The differential histopathological study of neonatal cholestasis is performed by determining the presence or absence of variables which characterize either group of diseases - IHC or EHC. The histopathological characterization of INH by Craig and Landing (6) introduced the perspective of morphological differentiation between INH and BA. At large centers, the histopathological study is the method of choice, among others such as scintigraphy of the bile ducts, duodenal intubation, ultrasonic echography and cholangiography. Correction rates of about 90% after this differential diagnosis through a liver biopsy have been reported in the literature (14-17). Previous experience of the pathologist with this group of diseases is essential, since there are more similarities than differences between IHC and EHC from an anatomopathological point of view. The difficulties for a correct differential diagnosis, according to Dahms (18), include: a) a specimen with few portal triads, b) the overestimation of the mild bile duct hyperplasia in INH, c) the nonrecognition that infants younger than 4 weeks with BA may not yet show portal duct proliferation, and d) the nonrecognition that this proliferation is not exclusive of BA.
In 1985, Zerbini (19) assessed 49 hepatic histopathological variables in 100 biopsies from 78 infants with neonatal cholestasis in terms of their discriminant value in the differential diagnosis between IHC and EHC. She divided the variables into two classes," indicating variables" and "guiding variables" of the diagnosis of EHC. The former, with a higher discrimination power (P£0.0001), includes portal ductal proliferation, distribution of the portal proliferation in the portal spaces, overall degree of cholestasis, cholestasis in the portal neoductules, cholestasis in the bile capillaries, and portal fibrosis. The second class, with lower discriminatory power (Pbetween 0.0001 and 0.05), includes myeloid metaplasia, portal-portal bridges, periductal fibrosis, neutrophils in the general inflammatory infiltrate, swelling of hepatocytes and giant cells.

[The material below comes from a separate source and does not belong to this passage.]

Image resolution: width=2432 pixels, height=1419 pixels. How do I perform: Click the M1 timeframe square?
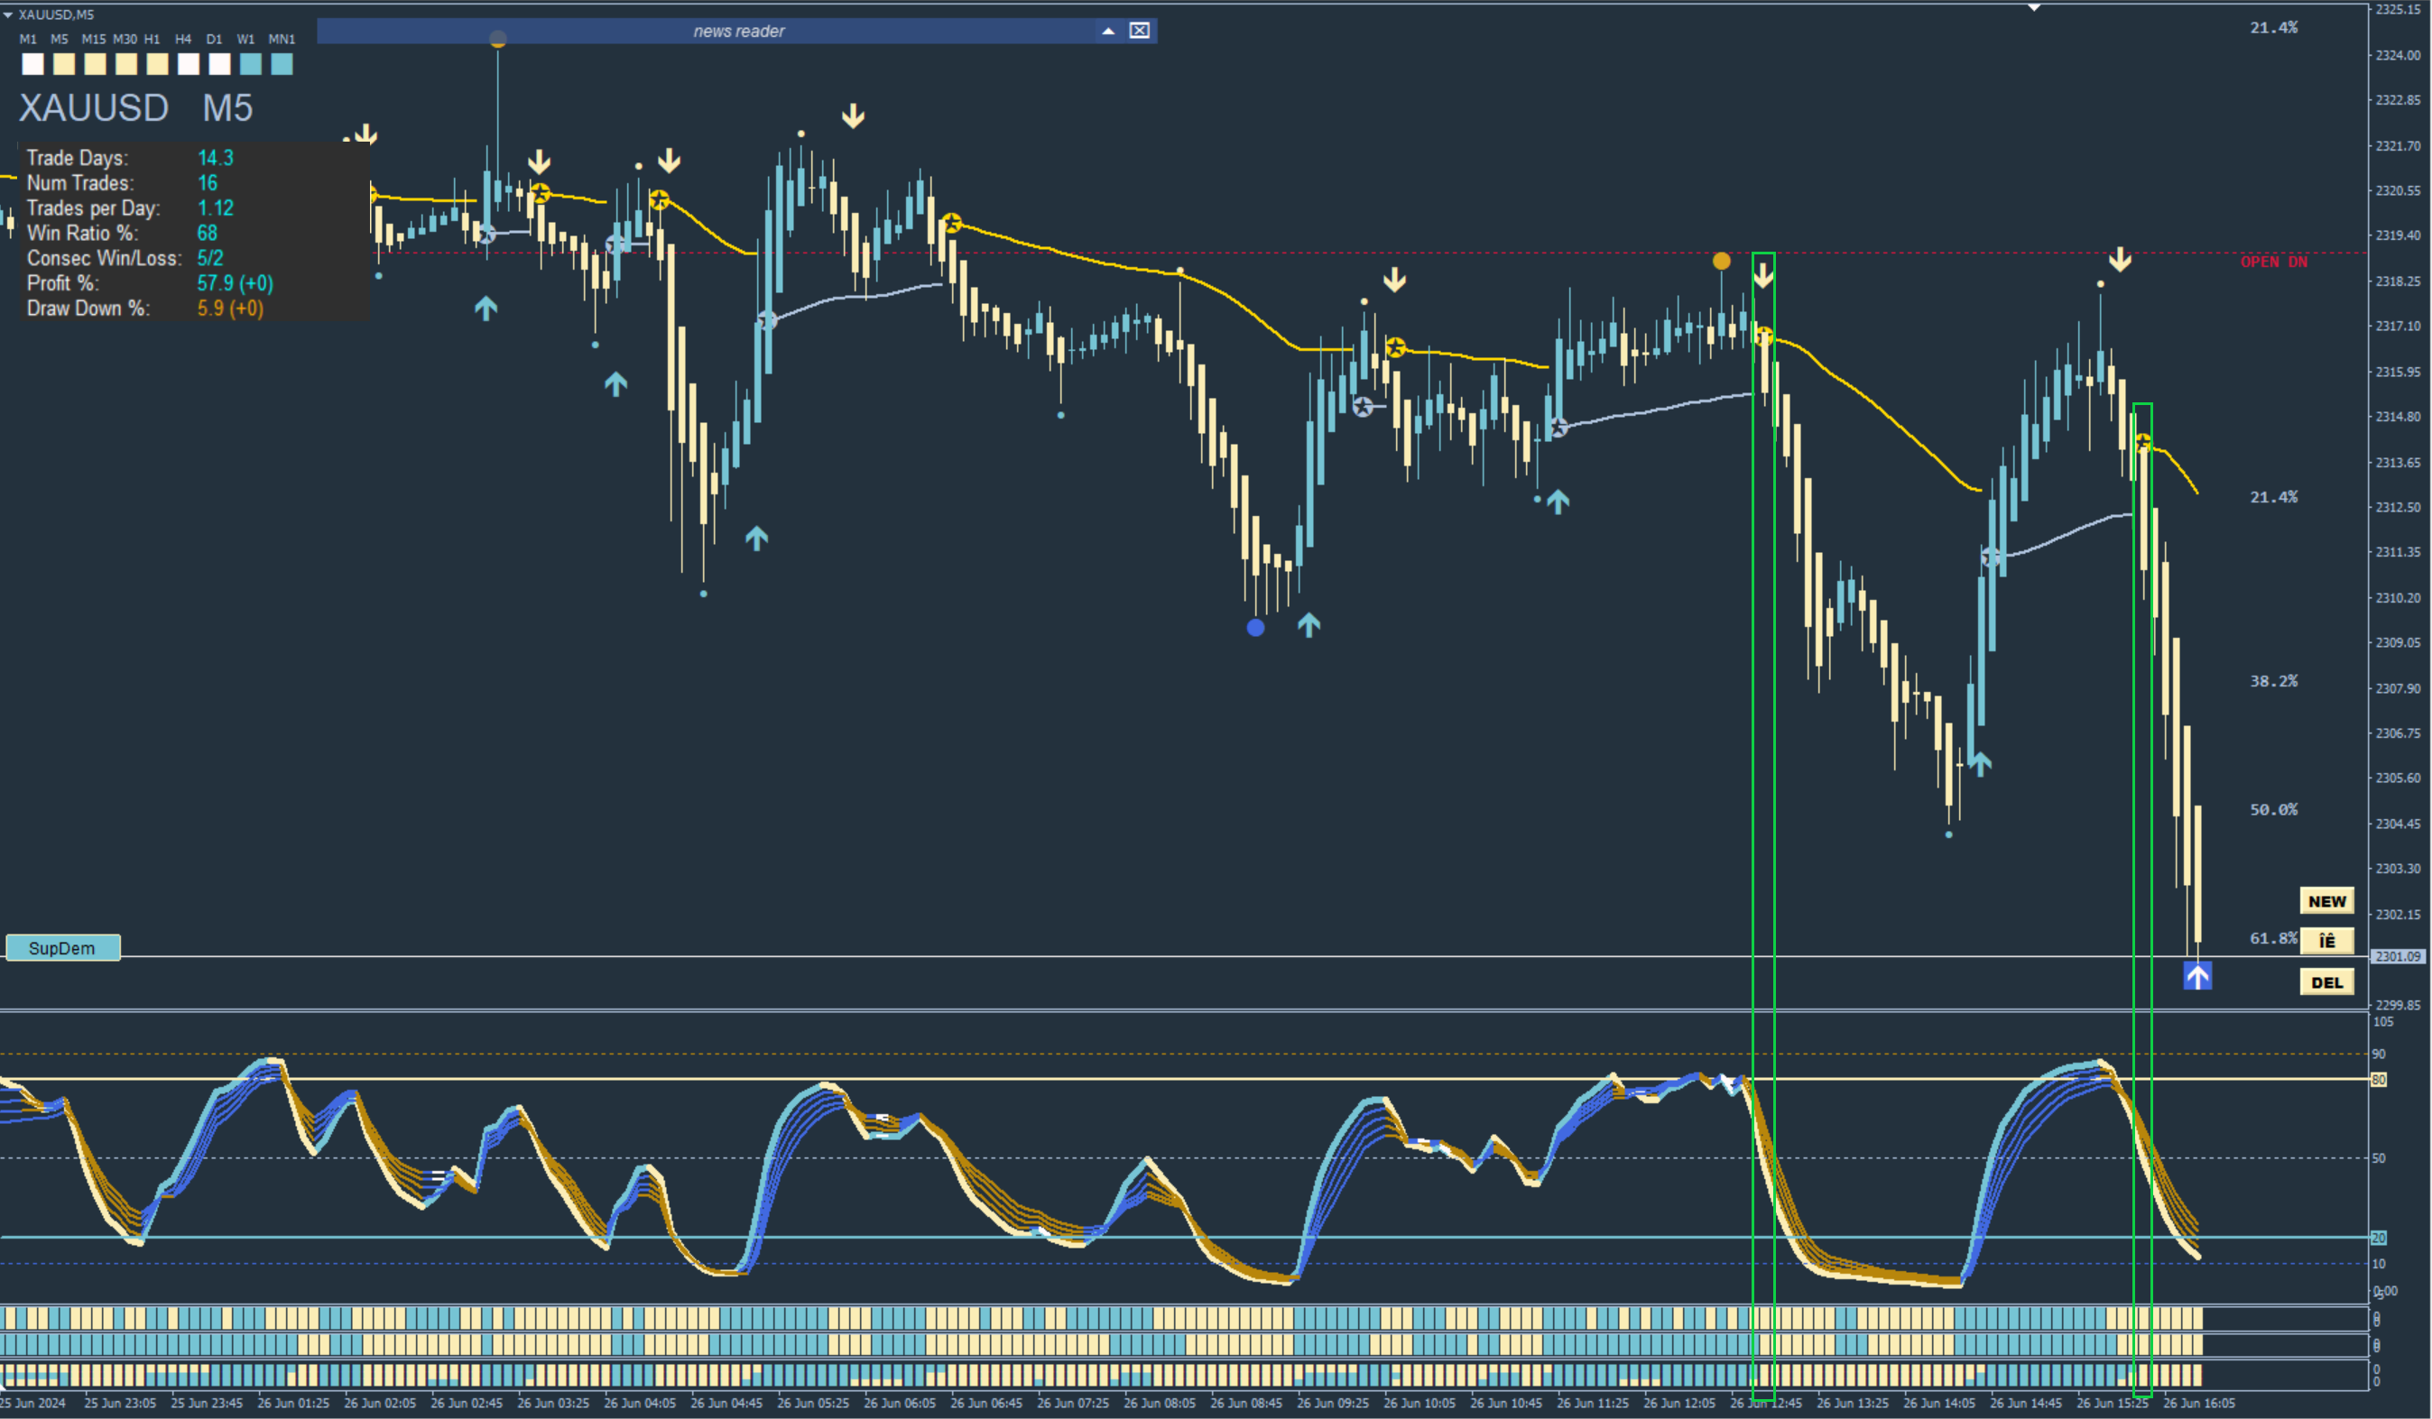pyautogui.click(x=33, y=65)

The aim of the present study was to define the discriminant value of the hepatic histopathological variables in the differential diagnosis of neonatal cholestasis in patients with this disorder seen at the sector of Pediatric Gastroenterology of the Pediatrics Service of Hospital de Clínicas de Porto Alegre, and to identify the hepatic histopathological variables which discriminated between IHC and EHC before and after the age of two months.